What needs to be done:
The line containing "Check the 100 GB storage box" marks the end, so write out exactly every line from the top of the entries below through that one.

----- Material provided -----

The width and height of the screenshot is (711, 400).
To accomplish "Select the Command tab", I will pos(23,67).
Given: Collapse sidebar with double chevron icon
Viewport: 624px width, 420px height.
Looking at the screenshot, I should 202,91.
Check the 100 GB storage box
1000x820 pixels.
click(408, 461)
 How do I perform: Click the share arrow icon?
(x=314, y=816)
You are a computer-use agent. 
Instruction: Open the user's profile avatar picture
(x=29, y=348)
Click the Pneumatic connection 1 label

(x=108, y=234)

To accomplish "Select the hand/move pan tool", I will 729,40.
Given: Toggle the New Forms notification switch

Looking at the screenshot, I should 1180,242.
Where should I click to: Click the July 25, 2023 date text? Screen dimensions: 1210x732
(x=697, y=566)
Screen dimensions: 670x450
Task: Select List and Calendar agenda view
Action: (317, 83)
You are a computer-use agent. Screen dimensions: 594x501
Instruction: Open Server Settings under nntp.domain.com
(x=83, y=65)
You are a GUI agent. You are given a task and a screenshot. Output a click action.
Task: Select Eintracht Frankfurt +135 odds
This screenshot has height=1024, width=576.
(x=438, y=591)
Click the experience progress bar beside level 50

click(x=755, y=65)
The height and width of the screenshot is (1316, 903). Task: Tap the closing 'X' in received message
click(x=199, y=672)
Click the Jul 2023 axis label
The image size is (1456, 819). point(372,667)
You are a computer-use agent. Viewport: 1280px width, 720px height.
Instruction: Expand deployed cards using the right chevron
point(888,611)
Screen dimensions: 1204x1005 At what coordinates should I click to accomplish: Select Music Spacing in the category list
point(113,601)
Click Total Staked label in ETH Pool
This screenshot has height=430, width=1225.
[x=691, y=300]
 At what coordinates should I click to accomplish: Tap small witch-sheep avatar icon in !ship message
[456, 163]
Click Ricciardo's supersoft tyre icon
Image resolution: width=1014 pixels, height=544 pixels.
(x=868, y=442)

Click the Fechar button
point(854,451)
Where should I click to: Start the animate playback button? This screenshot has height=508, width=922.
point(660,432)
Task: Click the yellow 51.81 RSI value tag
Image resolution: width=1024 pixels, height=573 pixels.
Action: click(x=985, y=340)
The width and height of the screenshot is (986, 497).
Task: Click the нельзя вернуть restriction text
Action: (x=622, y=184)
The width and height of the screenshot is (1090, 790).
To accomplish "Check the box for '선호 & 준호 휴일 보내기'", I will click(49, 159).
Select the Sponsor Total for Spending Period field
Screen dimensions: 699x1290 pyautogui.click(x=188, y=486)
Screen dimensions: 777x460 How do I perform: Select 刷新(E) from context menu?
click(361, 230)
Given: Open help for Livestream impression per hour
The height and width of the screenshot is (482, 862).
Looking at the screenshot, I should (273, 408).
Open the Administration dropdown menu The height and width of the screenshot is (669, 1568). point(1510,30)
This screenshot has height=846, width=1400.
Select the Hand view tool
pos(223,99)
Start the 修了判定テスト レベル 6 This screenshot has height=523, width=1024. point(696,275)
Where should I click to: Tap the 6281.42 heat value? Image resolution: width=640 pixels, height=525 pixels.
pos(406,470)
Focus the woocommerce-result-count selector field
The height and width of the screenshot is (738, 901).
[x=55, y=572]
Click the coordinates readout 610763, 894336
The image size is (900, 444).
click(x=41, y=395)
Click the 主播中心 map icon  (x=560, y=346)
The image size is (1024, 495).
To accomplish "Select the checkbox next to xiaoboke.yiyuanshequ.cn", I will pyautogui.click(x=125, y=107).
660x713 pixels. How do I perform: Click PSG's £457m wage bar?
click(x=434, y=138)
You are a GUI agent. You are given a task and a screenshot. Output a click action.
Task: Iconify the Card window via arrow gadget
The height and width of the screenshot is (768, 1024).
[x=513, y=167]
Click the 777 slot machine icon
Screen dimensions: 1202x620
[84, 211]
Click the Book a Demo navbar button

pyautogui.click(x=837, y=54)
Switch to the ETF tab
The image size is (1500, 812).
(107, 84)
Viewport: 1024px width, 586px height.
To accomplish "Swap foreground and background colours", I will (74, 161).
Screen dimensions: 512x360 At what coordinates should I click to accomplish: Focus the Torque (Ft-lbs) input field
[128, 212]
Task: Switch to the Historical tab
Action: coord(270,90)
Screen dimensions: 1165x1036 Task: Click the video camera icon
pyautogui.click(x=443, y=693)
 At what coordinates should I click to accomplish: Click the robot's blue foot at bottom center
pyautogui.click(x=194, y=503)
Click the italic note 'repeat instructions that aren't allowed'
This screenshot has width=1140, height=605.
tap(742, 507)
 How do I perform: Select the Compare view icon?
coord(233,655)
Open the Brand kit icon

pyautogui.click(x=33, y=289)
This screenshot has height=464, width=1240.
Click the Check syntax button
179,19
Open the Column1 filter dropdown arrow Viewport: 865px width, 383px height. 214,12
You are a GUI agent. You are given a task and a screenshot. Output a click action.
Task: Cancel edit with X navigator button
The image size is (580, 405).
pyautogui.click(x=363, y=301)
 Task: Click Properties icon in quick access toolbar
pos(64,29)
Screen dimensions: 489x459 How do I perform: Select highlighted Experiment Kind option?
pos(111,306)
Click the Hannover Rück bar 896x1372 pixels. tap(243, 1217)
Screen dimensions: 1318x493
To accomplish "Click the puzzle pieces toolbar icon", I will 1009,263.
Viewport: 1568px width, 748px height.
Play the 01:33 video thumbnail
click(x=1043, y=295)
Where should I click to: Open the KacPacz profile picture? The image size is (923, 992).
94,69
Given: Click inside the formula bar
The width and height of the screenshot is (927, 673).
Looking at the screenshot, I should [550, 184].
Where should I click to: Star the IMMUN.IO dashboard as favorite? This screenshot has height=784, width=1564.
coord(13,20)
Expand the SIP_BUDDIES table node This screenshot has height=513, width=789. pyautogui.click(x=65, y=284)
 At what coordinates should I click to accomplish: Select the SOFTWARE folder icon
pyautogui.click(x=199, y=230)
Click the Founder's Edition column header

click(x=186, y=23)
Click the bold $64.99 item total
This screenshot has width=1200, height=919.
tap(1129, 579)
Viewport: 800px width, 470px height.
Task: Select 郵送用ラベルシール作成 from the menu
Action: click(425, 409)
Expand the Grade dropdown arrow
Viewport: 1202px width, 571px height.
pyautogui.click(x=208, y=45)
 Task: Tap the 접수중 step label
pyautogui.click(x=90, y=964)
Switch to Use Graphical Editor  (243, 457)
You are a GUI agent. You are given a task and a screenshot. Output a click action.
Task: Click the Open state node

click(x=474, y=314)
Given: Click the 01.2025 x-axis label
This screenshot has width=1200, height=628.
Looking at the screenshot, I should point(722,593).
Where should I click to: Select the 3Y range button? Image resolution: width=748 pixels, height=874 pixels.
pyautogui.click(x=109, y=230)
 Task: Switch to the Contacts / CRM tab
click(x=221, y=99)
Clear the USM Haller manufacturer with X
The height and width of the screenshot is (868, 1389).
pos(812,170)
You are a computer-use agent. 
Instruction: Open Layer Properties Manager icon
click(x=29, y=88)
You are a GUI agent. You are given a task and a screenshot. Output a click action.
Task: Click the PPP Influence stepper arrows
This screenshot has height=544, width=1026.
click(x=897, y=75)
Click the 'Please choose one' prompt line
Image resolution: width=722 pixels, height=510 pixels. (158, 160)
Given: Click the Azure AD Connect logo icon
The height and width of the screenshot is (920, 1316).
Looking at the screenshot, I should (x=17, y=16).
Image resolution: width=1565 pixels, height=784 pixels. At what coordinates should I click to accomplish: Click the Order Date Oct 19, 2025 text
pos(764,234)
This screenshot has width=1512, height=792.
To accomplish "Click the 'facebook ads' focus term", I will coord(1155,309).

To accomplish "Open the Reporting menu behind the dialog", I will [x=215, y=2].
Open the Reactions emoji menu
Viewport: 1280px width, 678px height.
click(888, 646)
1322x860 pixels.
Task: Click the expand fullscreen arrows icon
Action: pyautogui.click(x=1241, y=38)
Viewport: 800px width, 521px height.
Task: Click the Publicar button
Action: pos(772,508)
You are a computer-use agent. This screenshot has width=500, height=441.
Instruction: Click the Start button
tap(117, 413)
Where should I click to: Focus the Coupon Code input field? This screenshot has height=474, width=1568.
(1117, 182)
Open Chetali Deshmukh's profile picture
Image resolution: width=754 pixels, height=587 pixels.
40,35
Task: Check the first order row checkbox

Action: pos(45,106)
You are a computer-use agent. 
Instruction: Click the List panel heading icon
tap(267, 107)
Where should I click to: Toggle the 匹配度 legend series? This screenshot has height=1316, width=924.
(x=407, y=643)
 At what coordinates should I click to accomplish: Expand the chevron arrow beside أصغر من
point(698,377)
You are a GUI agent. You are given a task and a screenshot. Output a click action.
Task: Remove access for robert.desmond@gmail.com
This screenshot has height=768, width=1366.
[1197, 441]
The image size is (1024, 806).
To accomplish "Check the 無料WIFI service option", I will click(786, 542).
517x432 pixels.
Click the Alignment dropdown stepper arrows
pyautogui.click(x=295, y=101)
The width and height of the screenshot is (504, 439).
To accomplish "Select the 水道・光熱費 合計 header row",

-----

Result below:
The width and height of the screenshot is (711, 400).
To accomplish "Select the Command tab", I will pos(23,67).
Given: Collapse sidebar with double chevron icon
Viewport: 624px width, 420px height.
Looking at the screenshot, I should 202,91.
Check the 100 GB storage box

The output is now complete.